_To do_
Beginning with the line that contains "is (319, 382).", print each line to the end of the data exactly. Omit the pictures.

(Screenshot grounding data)
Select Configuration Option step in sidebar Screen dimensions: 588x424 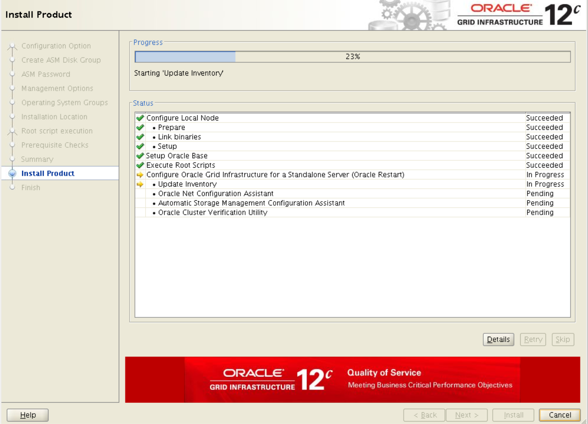pos(56,46)

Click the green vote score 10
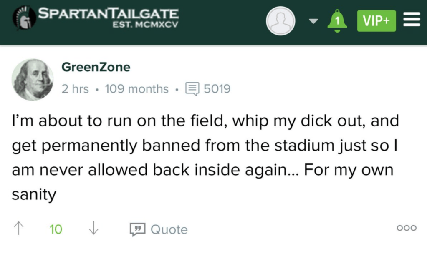pyautogui.click(x=56, y=229)
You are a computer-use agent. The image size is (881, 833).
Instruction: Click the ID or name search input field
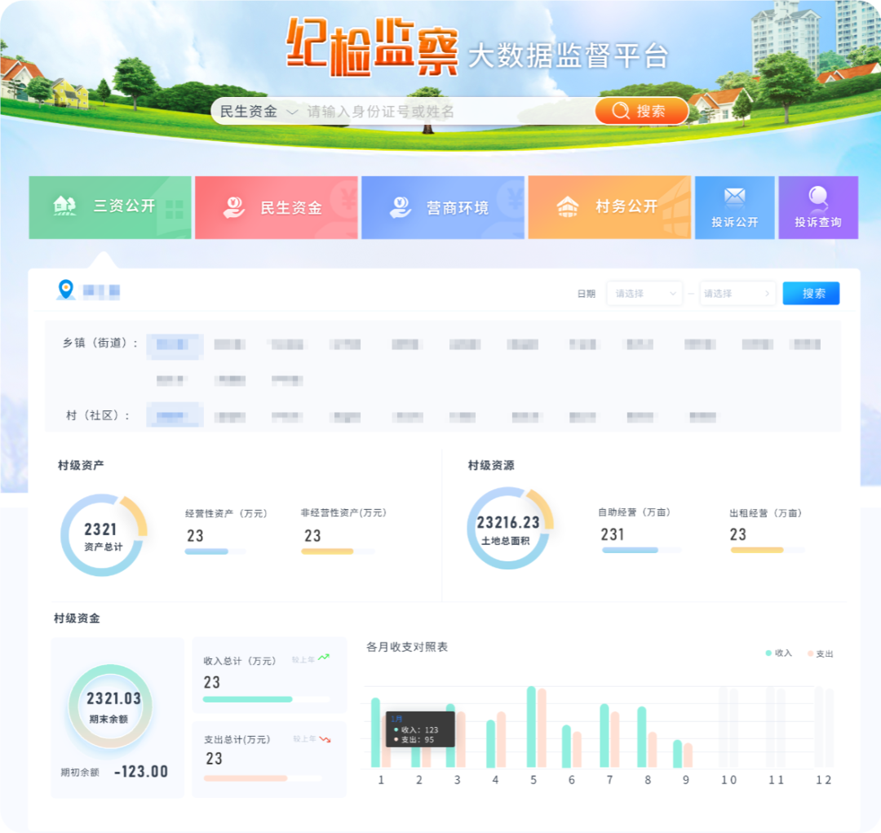pos(449,110)
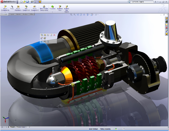Screen dimensions: 169x131
Task: Open the Layout tab
Action: coord(12,14)
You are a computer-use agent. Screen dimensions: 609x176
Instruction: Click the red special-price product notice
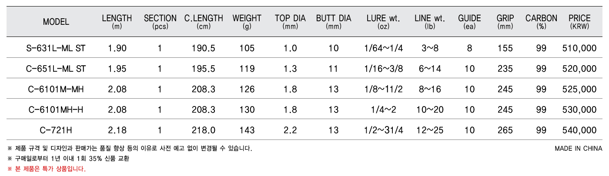pos(47,169)
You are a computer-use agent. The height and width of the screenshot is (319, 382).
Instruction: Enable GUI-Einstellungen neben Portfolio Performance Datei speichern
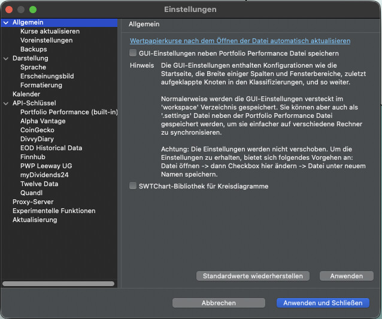134,53
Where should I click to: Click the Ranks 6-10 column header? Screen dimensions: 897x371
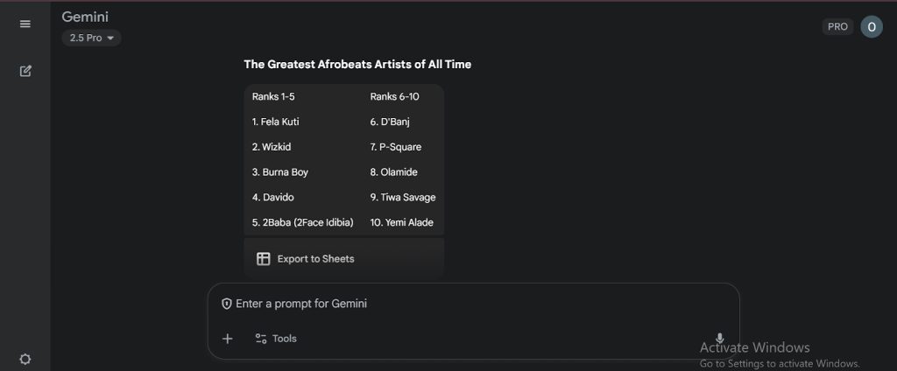(395, 96)
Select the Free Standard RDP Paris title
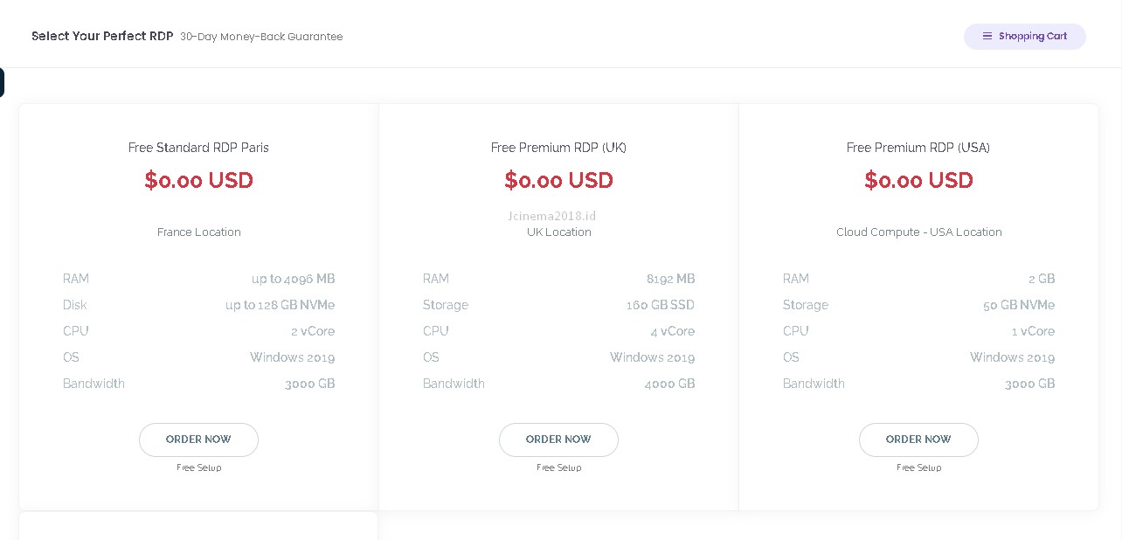Viewport: 1122px width, 540px height. click(x=198, y=148)
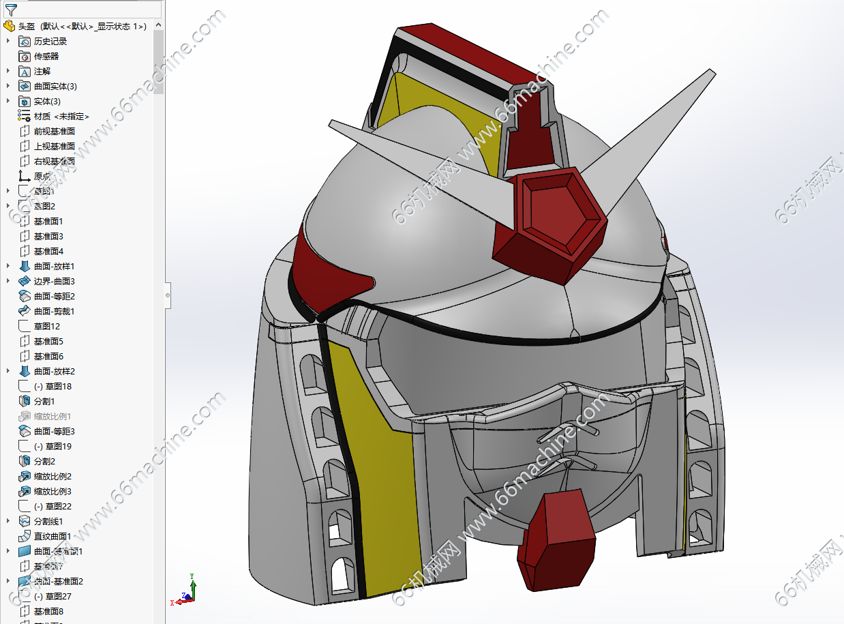Select the 原点 origin icon
This screenshot has width=844, height=624.
point(25,176)
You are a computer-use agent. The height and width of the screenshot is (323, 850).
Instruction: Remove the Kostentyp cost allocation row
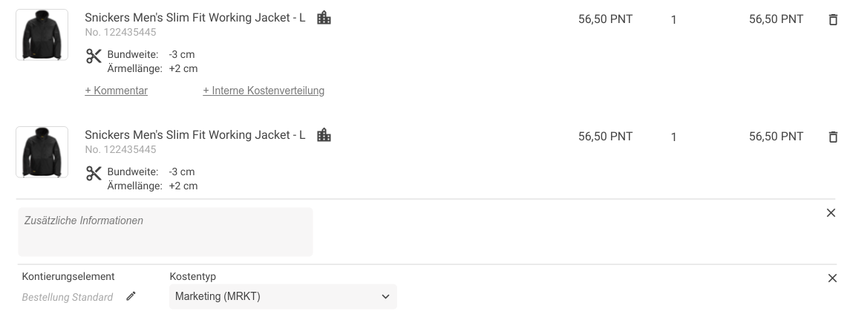click(x=831, y=278)
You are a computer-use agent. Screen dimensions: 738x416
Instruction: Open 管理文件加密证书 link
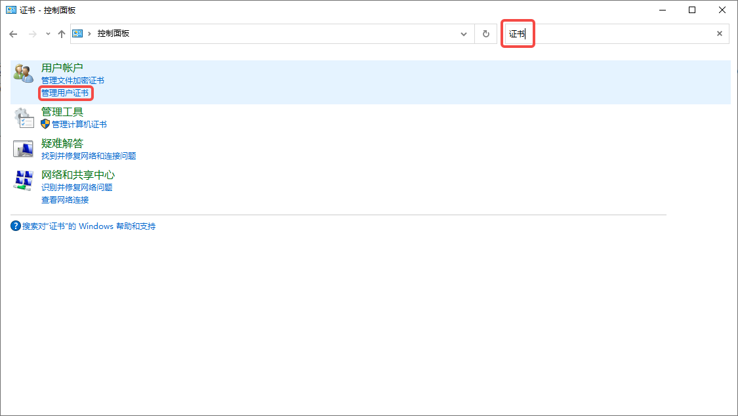(73, 81)
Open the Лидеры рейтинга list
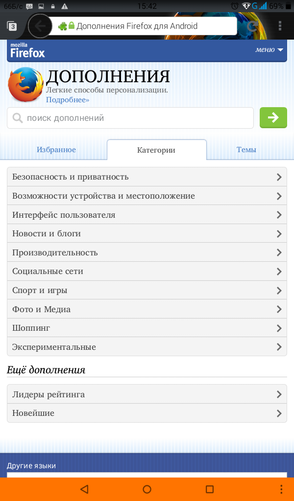294x501 pixels. [x=147, y=394]
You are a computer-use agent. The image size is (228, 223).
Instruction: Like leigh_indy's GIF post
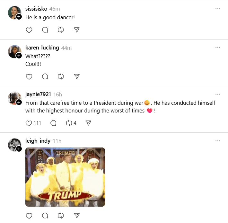29,215
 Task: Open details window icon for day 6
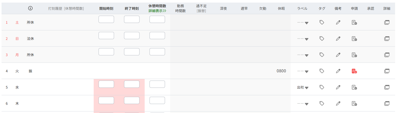tap(387, 103)
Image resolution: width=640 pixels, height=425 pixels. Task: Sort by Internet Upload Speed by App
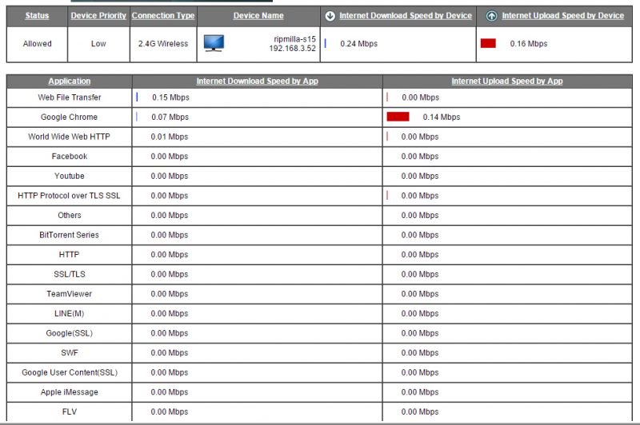pos(506,81)
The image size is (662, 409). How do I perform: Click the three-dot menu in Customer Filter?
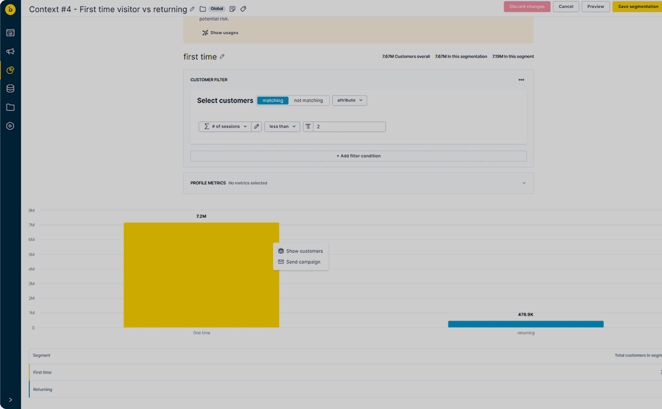[x=521, y=80]
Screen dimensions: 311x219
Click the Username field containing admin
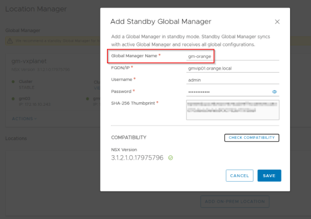click(233, 80)
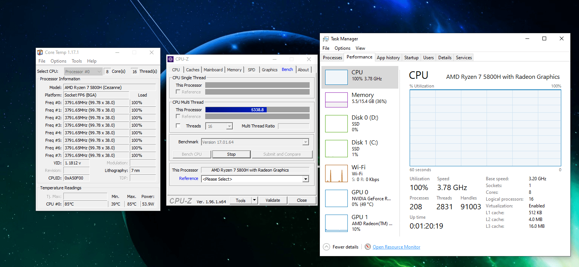The height and width of the screenshot is (267, 579).
Task: Select the GPU 1 AMD Radeon graph
Action: (336, 223)
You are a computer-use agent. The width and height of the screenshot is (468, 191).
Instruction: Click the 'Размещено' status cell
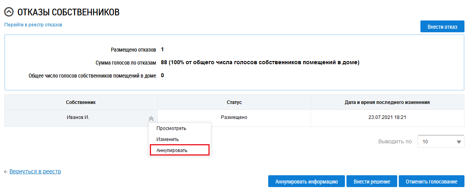coord(234,117)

_Task response_
You are a computer-use agent. The height and width of the screenshot is (319, 382).
Instruction: Enable GUI-Einstellungen neben Portfolio Performance Datei speichern
134,53
Where should I click to: Click the Ranks 6-10 column header? Screen dimensions: 897x371
(395, 96)
Select the Free Standard RDP Paris title
Viewport: 1122px width, 540px height. click(x=198, y=148)
Select the 原点 origin icon
This screenshot has width=844, height=624.
point(25,176)
You are a computer-use agent. The height and width of the screenshot is (323, 850).
Instruction: Remove the Kostentyp cost allocation row
click(x=831, y=278)
You are a computer-use agent. Screen dimensions: 738x416
Instruction: Open 管理文件加密证书 link
(73, 81)
Open the Лидеры рейтинга list
294x501 pixels. [x=147, y=394]
You are a computer-use agent. The image size is (228, 223).
Instruction: Like leigh_indy's GIF post
29,215
 Task: Open details window icon for day 6
tap(387, 103)
Image resolution: width=640 pixels, height=425 pixels. Task: Sort by Internet Upload Speed by App
pos(506,81)
The image size is (662, 409). How do I perform: Click the three-dot menu in Customer Filter?
[x=521, y=80]
Screen dimensions: 311x219
Click the Username field containing admin
click(233, 80)
The height and width of the screenshot is (267, 579).
Task: Select the GPU 1 AMD Radeon graph
Action: (336, 223)
You are a computer-use agent. The width and height of the screenshot is (468, 191).
Instruction: Click the 'Размещено' status cell
coord(234,117)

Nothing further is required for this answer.